Problem
Among the lines of the entries below, count those containing the word "time" and answer with the number only.

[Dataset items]
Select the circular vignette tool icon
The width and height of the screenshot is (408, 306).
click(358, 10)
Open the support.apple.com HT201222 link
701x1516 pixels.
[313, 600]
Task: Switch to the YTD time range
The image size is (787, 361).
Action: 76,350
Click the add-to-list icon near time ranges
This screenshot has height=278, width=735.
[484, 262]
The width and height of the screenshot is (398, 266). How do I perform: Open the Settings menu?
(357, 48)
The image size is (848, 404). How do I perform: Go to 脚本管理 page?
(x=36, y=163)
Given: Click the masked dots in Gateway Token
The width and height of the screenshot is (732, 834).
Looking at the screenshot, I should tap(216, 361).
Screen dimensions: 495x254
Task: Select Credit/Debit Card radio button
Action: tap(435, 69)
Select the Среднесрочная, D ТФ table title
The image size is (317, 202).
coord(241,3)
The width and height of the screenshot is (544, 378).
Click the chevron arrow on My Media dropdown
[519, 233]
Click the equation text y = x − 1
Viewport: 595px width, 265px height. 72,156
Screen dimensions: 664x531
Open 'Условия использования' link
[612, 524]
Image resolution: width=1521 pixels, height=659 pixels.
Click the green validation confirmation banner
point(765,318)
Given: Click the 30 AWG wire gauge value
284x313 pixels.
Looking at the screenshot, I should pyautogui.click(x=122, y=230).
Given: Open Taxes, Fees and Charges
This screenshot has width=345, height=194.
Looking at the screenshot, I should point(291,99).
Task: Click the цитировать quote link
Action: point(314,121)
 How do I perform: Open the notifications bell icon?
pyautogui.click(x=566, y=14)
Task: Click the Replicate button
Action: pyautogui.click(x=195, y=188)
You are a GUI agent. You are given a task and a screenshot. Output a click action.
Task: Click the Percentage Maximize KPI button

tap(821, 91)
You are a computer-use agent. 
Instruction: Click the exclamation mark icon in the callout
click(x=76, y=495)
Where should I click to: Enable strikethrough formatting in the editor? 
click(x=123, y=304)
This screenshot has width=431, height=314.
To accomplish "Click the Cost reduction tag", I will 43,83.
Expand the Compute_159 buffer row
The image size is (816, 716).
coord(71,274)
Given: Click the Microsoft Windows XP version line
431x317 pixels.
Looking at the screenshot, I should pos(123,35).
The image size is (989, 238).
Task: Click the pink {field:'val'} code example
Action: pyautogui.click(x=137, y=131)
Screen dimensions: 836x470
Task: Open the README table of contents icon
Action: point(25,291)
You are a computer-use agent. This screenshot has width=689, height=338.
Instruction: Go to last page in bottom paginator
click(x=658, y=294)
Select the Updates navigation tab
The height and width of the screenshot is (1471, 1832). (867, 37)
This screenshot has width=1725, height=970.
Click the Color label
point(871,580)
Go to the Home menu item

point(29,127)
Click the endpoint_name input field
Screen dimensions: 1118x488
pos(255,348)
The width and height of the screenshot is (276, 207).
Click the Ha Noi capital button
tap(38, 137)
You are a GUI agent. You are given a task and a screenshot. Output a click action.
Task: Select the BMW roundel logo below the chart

Output below
2